Background

High altitude pulmonal edema (HAPE) is an acute noncardiogenic pulmonary edema caused by patchy hypoxic pulmonary vasoconstriction [1,2]. Typically, this form of pulmonary edema is seen in people who travel from lower elevation to high elevation (>2500 m) and is related to altitude and rate of ascent [3,4,5]. HAPE mainly occurs due to exaggerated hypoxic pulmonary vasoconstriction and elevated pulmonary artery pressure (Fig.1). The estimated incidence in high altitude in our region is about 0.05-0.1%. High altitude pulmonary edema must be considered in acute care units localized in mountain regions, like Himalaya, our alpine regions in the north of Italy and other regions of the world with altitudes above 2000 m. HAPE affects residents of high altitude when they descend to lower altitude and then return to high altitude, too [1]. In our Department we observed only two male patients (Fig. 2,3 and 4) in during the last year, so we tend to misdiagnose the pathology, especially in absent clinical information. In these two cases, an acute pulmonal embolism was suggested. So only the thoracic CT examination after contrast application could exclude thromboembolism.

Etiology

The underlying pathophysiology is a vascular hypoxic pulmonary vasoconstriction (HPV) leading to increased microvascular pressures. The resultant hydrostatic stress causes dynamic changes in the permeability of the alveolar capillary barrier and mechanical injurious damage leading to leakage of large proteins and erythrocytes into the alveolar space in the absence of inflammation [2].

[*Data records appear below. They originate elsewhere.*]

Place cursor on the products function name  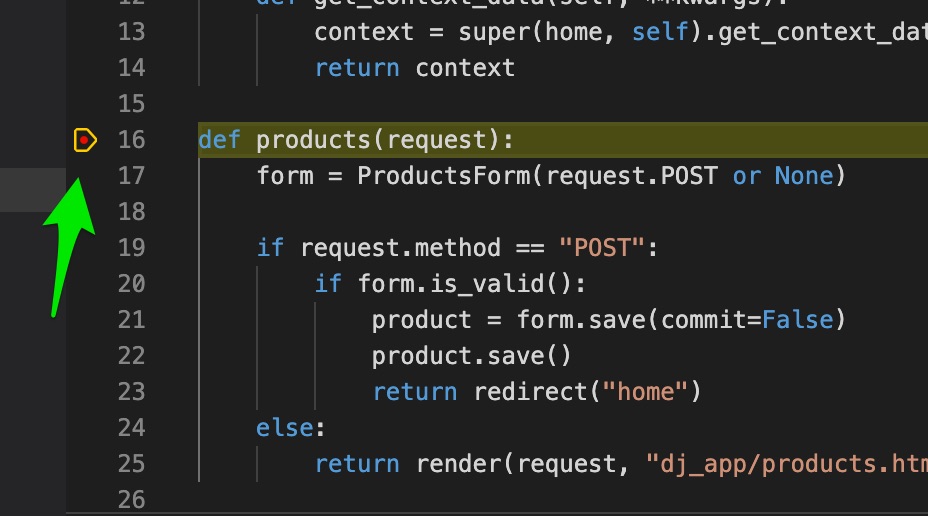click(x=314, y=140)
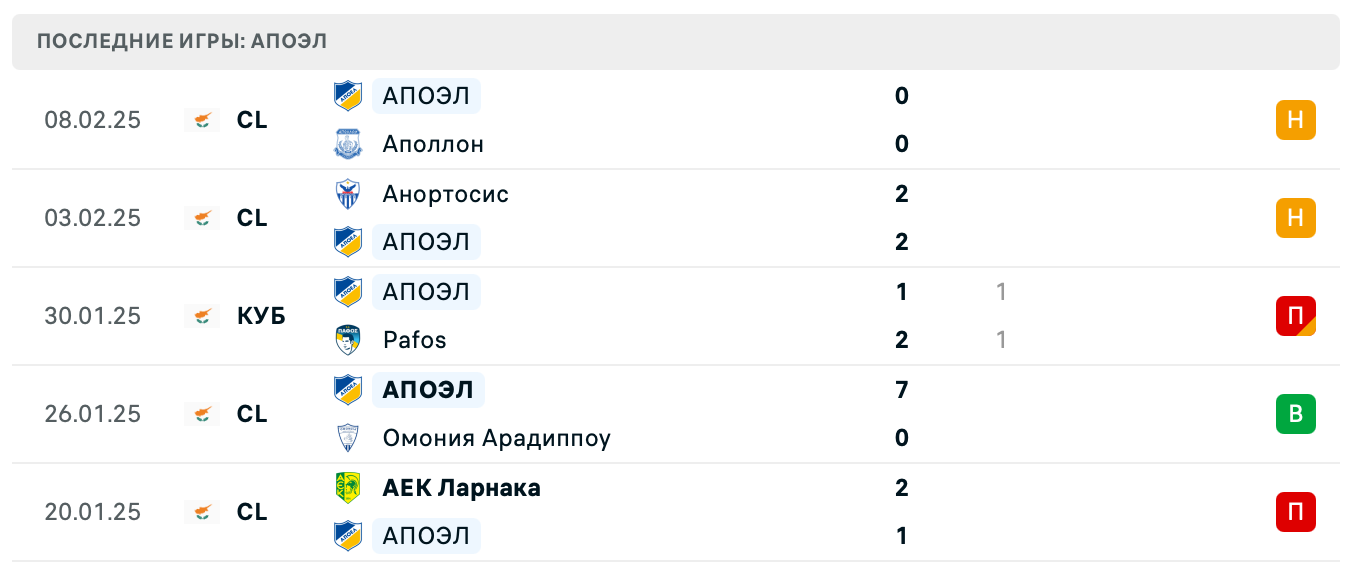Click the draw badge for 03.02.25 match
1354x586 pixels.
click(x=1295, y=218)

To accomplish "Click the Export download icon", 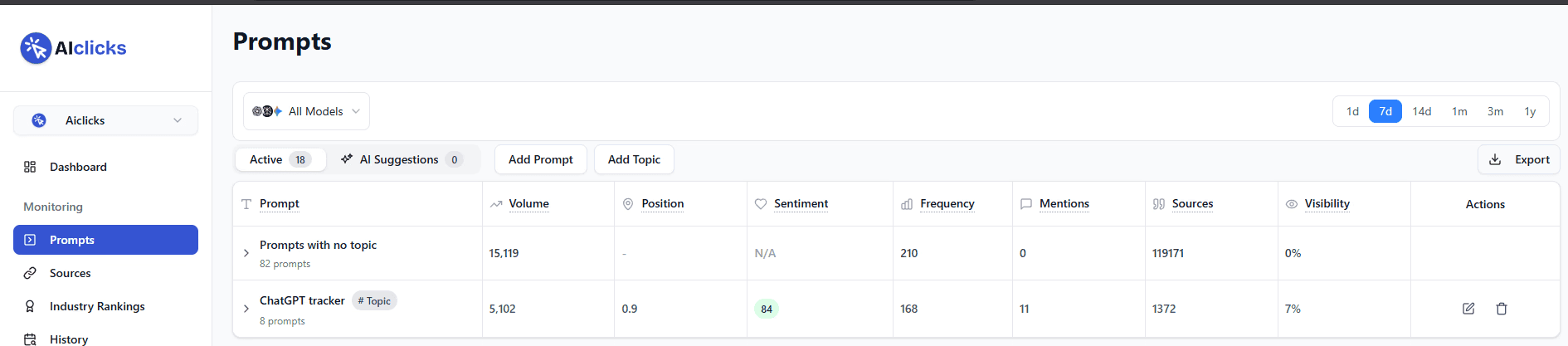I will coord(1495,159).
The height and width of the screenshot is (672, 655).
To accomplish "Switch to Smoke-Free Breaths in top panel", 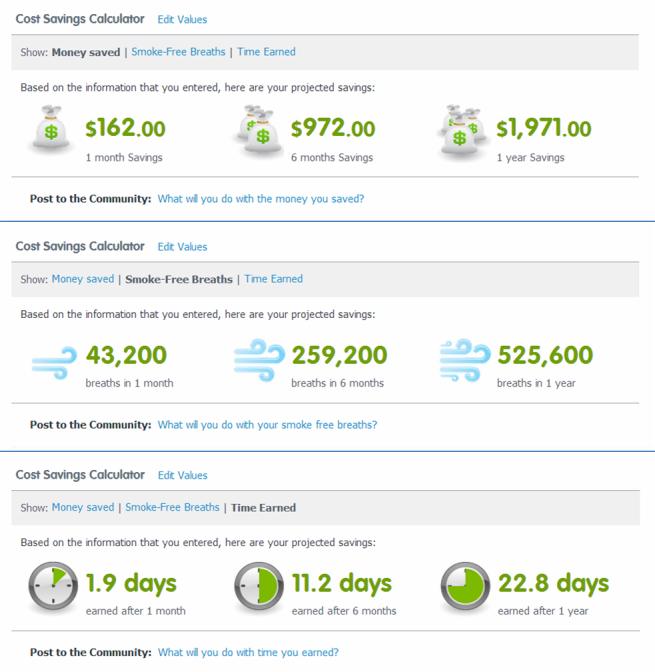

This kind of edema causes a form of consolidation which tends to occur along peribronchovascular bundle and if it is extensive it tends to occur as more mass like areas of opacification occurring with a peribronchovascular distribution. It has been observed that HAPE is a high permeability type of edema occurring also due to leaks in the capillary wall (‘stress failure’). Slow descent is the most effective method for prevention; in addition, graded ascent and time for acclimatization, low sleeping altitudes, avoidance of alcohol and sleeping pills, and avoidance of exercise are the key to preventing HAPE.

Common symptoms are dyspnea, cough, headache, fever, and weakness. Men appeared to be more susceptible than women to high-altitude pulmonary edema [4].

The most important differential diagnosis of high altitude pulmonal edema is pneumonia.

Other important differential diagnoses are acute pulmonary embolism, acute decompensated heart failure, acute coronary syndrome, bronchitis, reactive airway disease, and exercise-associated hyponatremia.

Treatment  

Treatment of HAPE consists of immediate improvement of oxygenation either by supplemental oxygen, hyperbaric treatment, or by rapid descent [6]. Pharmacological therapy like Nifedipine, Tadalafil or Dexamethasone are other therapeutic options. Nifedipine is a nonspecific calcium channel blocker that reduces pulmonary vascular resistance and PA pressure and improves PaO2. Tadalafil is a phosphodiesterase-5 inhibitor that augment the pulmonary vasodilatory effects of nitric oxide by blocking the degradation of cyclic guanosine monophosphate. Glucocorticoids can improve the functions of capillary endothelial cells and alveolar epithelial and are indicated in treatment of acute mountain sickness and suspected cerebral edema.

If treated rapidly, HAPE has a good prognosis.

Differential Diagnoses of HAPE

1. Pneumonia

   Differentiating HAPE from Pneumonia can be difficult. HAPE may be precipitated by or co-exist with pneumonia and distinguishing between these diagnoses can be challenging. The presence of marked hypoxemia (common with HAPE), extensive infiltrates on chest radiograph, and modest elevations of the white body count frequently influence clinicians treating HAPE to administer antibiotics for the possibility of concomitant bacterial pneumonia. Pneumonia can have different radiological features like extensive infiltrates with or without pleural effusion, lobar consolidations, interstitial infiltrates and/or cavitation. In CT findings reach from tree in bud signs to ground glass opacities and lobar consolidations.

2. Acute pulmonary embolism

   Acute pulmonary embolism is another clinical exclusion diagnosis in suspected HAPE, in presence of pulmonary hypertension with or without fever. In this case the only valuable diagnostic is thoracic computed tomography after contrast administration to exclude endoluminal defects in the pulmonal arteries.

   Peripheral wedge-shaped pulmonary consolidations are typical parenchymal findings.

3. Acute decompensated heart failure

   Radiographic findings can range from mild pulmonary vascular perihilar to marked cardiomegaly and extensive bilateral interstitial markings. Bilateral perihilar alveolar edema causes the typical "bat wing opacities “appearance on chest radiograph. Only mitral insufficiency can cause unilateral cardiogenic pulmonary edema. Other signs on chest radiograph are Kerley B lines, dilated upper lobe vessels and pleural effusion. CT-findings are thickened septal lines due to interstitial edema, ground glass opacity in the dependent part of the lungs and bilateral pleural fluid.